Seems like a similar encryption scheme as last time, except it occurs at some specific time in a given range and there’s some time.sleep() trickery going on. However, we can do a similar “smart” brute-force tactic as in Limited 1 by looping through all the possible times and checking if the prefix matches for one of the times.

First, let’s figure out our range of possible times. The year must be 2023, and the day must be 365 or 366, as indicated by the if statements. I initially thought this meant our range of times was limited to one day, since 2023 is not a leap year, but ended up including the 366th day too later on since the time was actually within this 366th day, interestingly enough.
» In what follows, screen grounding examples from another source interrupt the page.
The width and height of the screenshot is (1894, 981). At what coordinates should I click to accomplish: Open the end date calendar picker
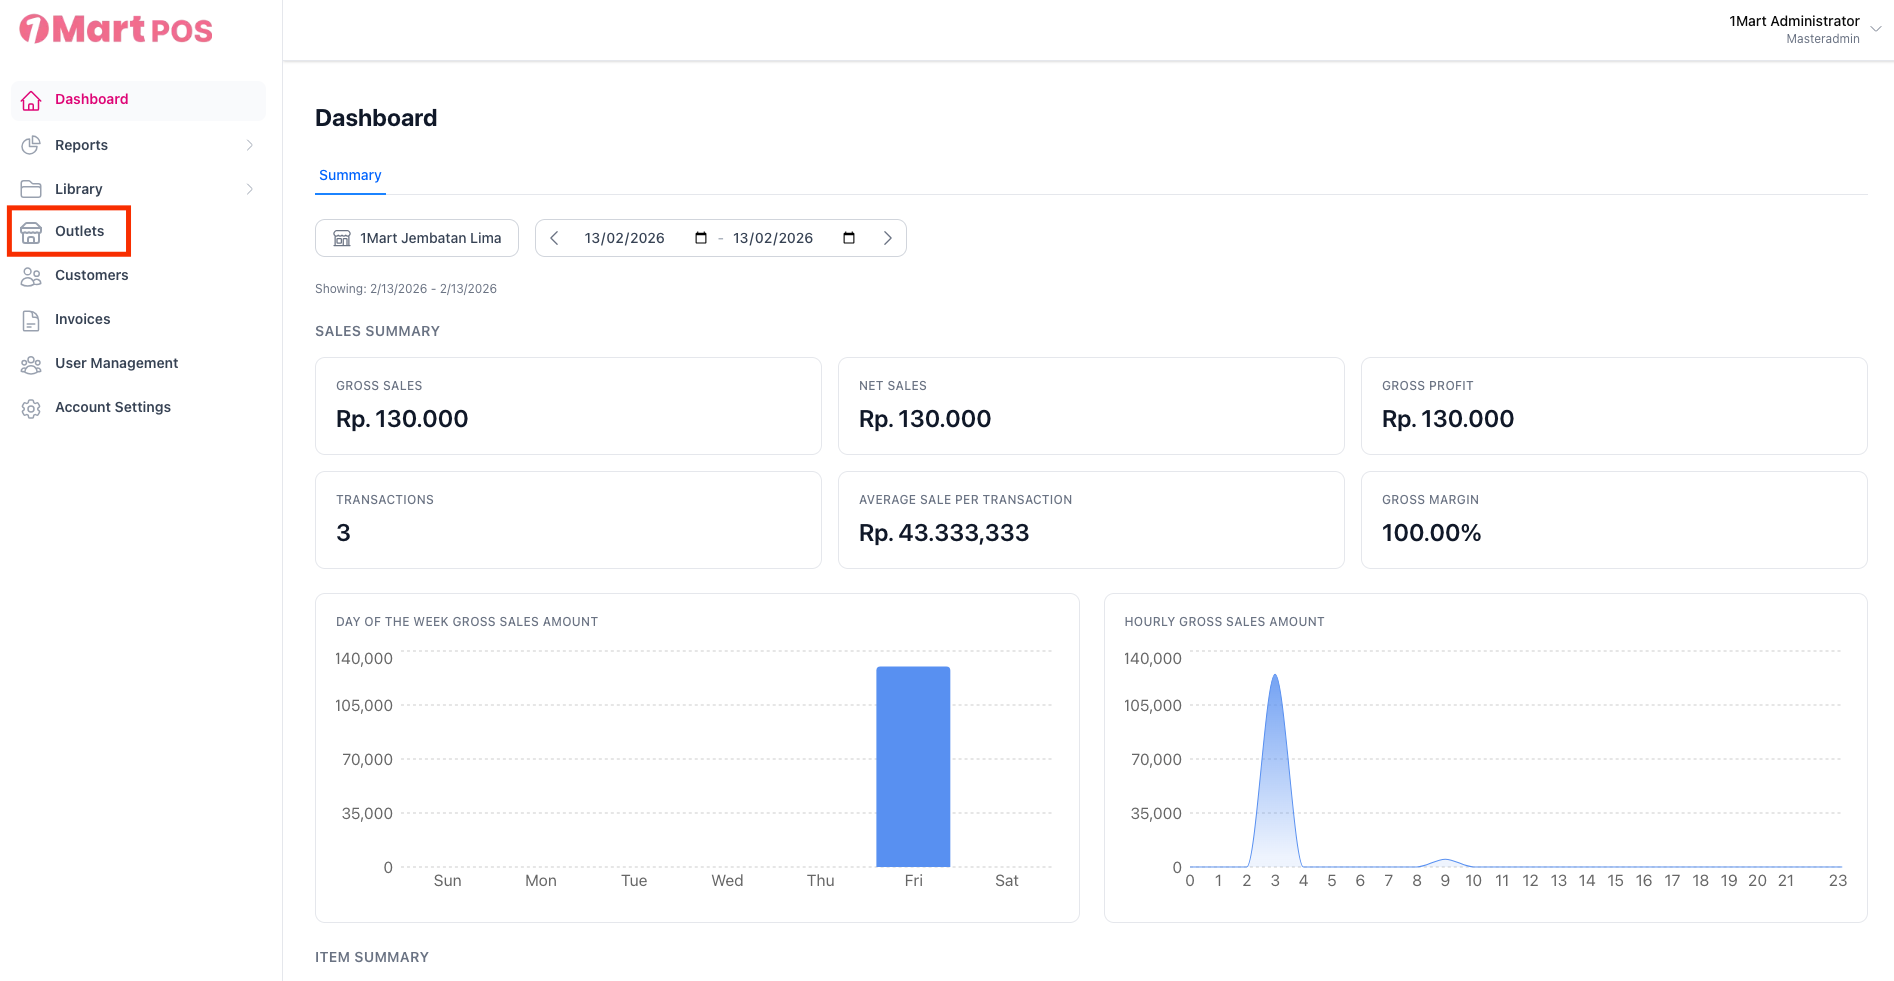(x=849, y=238)
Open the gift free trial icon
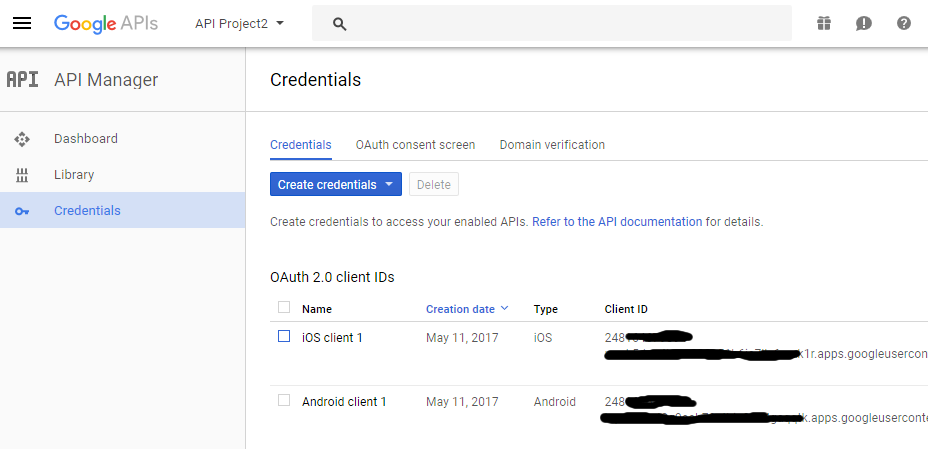This screenshot has height=449, width=928. click(824, 24)
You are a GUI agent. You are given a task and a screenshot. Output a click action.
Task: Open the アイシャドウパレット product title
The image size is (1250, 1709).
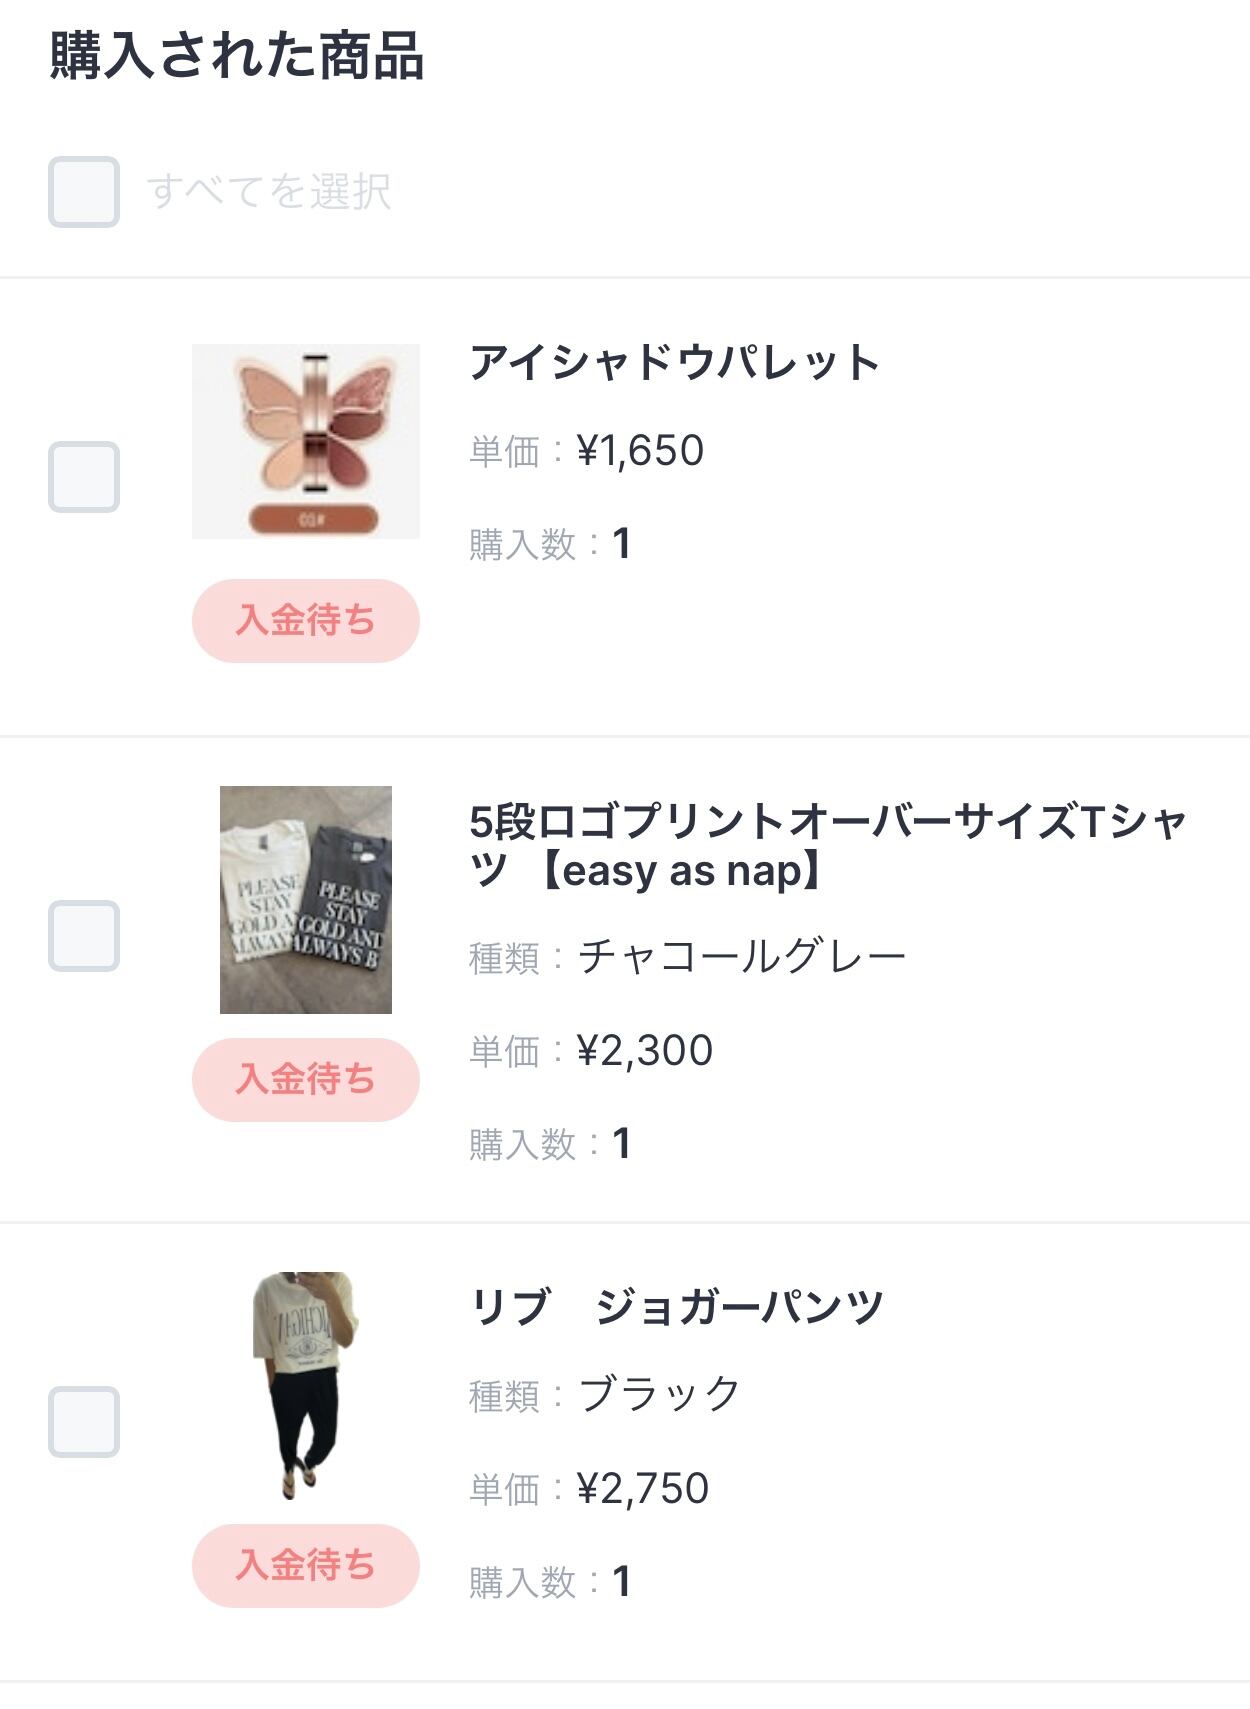coord(674,362)

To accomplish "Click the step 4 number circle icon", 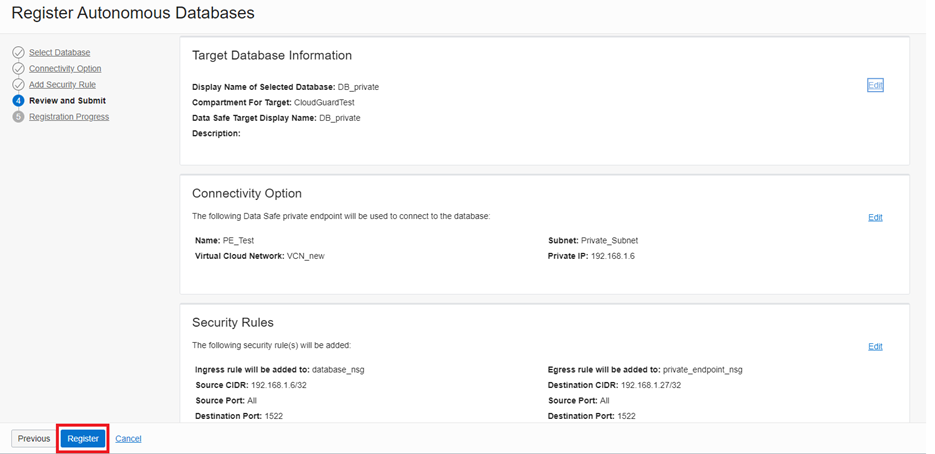I will coord(18,100).
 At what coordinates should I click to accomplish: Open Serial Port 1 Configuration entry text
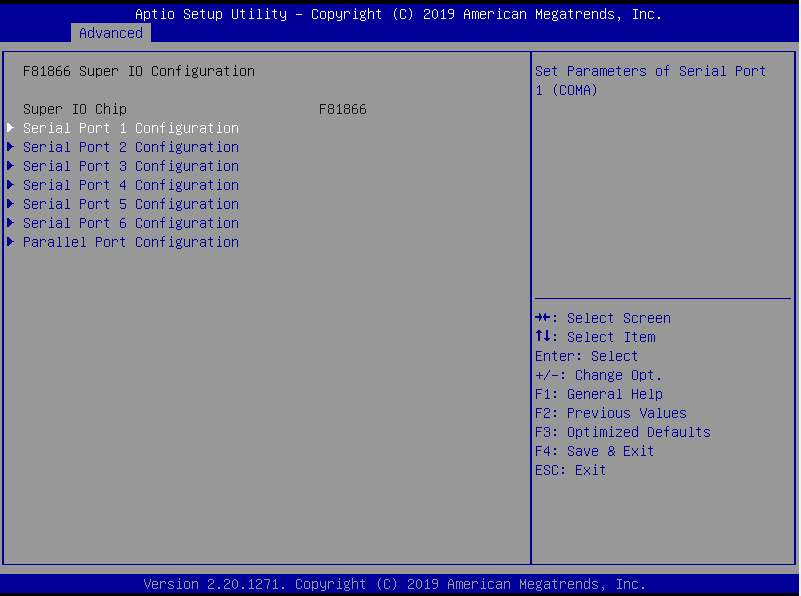pyautogui.click(x=130, y=128)
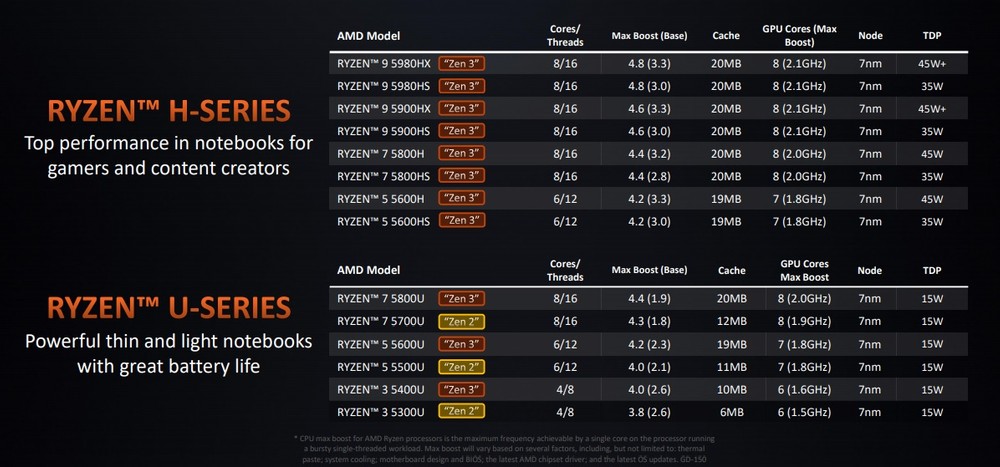Click the Zen 3 badge beside Ryzen 7 5800U
Image resolution: width=1000 pixels, height=467 pixels.
point(462,297)
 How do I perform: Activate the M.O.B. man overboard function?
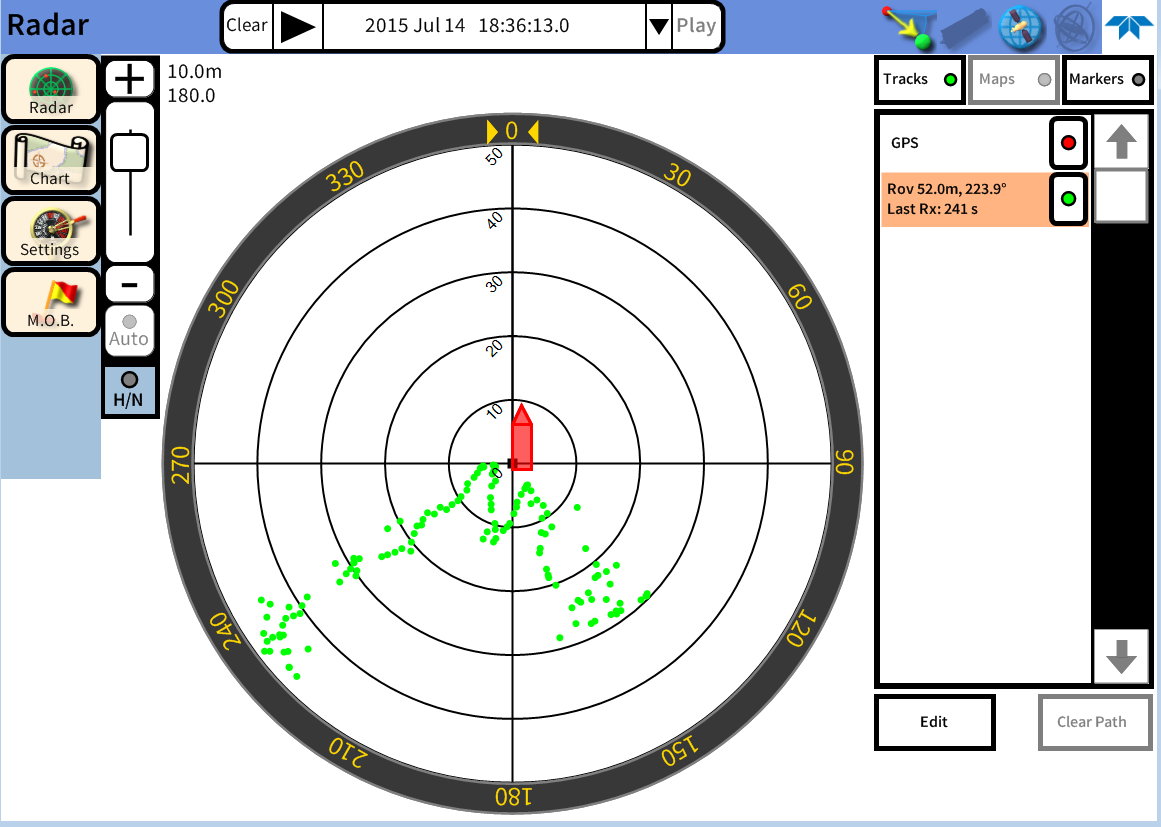(50, 302)
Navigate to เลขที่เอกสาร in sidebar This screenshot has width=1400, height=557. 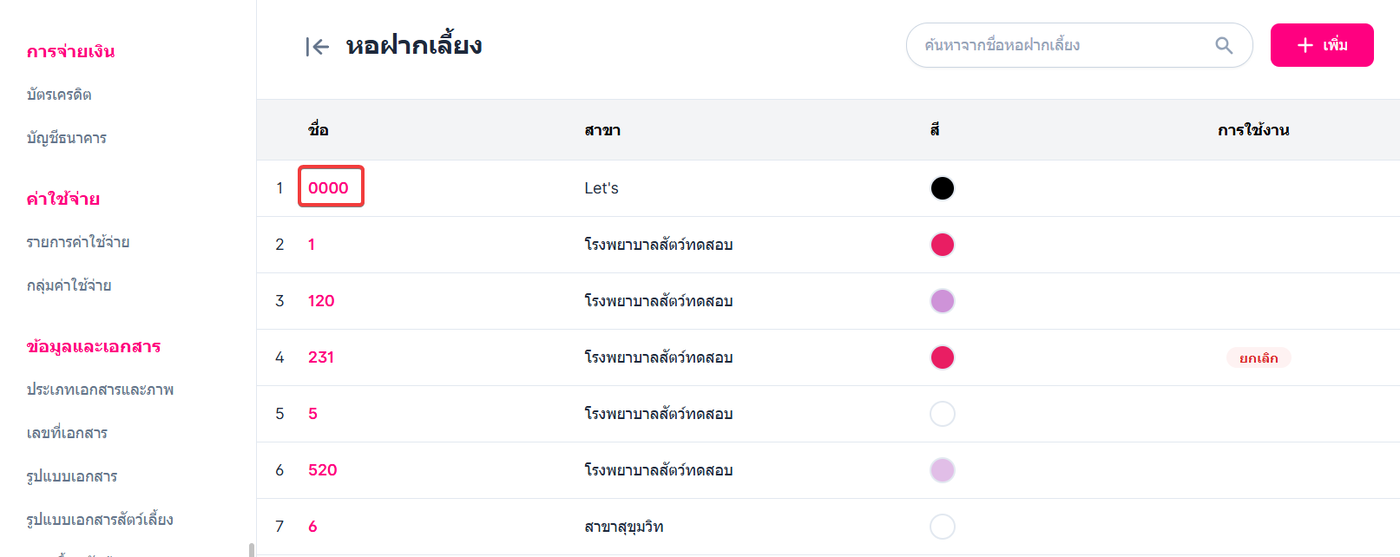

There are 86,400 seconds in a day, so 2 days makes that 172,800 days. Considering that our prefix is length 5, i.e. wctf{, and we have to check each byte individually, the total iterations comes to 864,400. This is only 5 orders of magnitude (i.e. 10^5), so our smart brute force should run in time.

The only thing left is to figure out how to deal with the time.sleep(random.randint(1, 60)) statement. What we can do here, instead of waiting 1-60 seconds every time this is called (which would obviously not run in time) is just to add random.randint(1, 60) to the time. Remember that, since the random.seed() is set every time it loops, this will be the same value as it would be in the actual encryption process, provided we have the correct initial time.

After the smart brute force of the inital time, we can easily decrypt via the same process.

import time
import random

init_time = 1703980800 # get this number for 12/31/2023 at https://www.epochconverter.com/  
x = time.gmtime(init_time)
assert x.tm_year == 2023 and x.tm_yday == 365

correct = [192, 123, 40, 205, 152, 229, 188, 64, 42, 166, 126, 125, 13, 187, 91]
prefix = 'wctf{'
t = -1
for i in range(init_time, init_time + 86400*2):
    works = True
    time_slept = 0
    for j in range(5):
        
        random.seed(i + j + time_slept)
        x = random.getrandbits(8)
        if correct[j] ^ x != ord(prefix[j]):
            works = False
            break
        
        time_slept += random.randint(1, 60)

    if works:
        t = i
        break

print(t)
time_slept = 0
for i in range(len(correct)):
    random.seed(t + i + time_slept)
    print(chr(correct[i] ^ random.getrandbits(8)),end='')
    time_slept += random.randint(1, 60)

Run the script to get the flag!

wctf{b4ll_dr0p}